Can you reproduce the records below word for word, starting at the line that contains "At what coordinates" and ending at the line that contains "tap(100, 128)", with both of those lines included?

:: Records supplied ::

.....

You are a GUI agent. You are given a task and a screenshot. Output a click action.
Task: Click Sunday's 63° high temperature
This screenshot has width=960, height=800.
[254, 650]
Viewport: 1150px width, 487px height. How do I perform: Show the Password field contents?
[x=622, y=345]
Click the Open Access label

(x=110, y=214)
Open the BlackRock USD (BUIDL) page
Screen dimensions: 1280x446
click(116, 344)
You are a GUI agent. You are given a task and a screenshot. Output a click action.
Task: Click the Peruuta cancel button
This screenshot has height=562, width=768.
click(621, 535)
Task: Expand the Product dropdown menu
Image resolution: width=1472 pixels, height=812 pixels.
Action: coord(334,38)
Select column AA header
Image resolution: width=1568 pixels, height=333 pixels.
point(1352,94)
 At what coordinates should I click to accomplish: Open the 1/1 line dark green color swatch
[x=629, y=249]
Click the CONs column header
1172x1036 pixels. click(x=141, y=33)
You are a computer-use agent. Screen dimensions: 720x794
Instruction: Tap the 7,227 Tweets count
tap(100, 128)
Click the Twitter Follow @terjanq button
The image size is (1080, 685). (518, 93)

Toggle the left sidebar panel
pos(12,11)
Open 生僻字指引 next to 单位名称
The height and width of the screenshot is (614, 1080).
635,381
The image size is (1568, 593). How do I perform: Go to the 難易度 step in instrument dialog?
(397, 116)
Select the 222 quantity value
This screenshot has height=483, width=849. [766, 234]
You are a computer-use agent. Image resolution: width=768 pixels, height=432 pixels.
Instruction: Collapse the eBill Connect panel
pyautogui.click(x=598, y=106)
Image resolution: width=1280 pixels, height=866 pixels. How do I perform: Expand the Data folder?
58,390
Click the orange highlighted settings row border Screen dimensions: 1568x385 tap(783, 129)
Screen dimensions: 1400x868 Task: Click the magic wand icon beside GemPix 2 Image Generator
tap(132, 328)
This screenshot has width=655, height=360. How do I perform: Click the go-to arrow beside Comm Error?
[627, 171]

.....

:: Answer for this exercise ::
 At what coordinates should I click to accomplish: Open the 1/1 line dark green color swatch
[x=629, y=249]
Click the CONs column header
1172x1036 pixels. click(x=141, y=33)
You are a computer-use agent. Screen dimensions: 720x794
Instruction: Tap the 7,227 Tweets count
tap(100, 128)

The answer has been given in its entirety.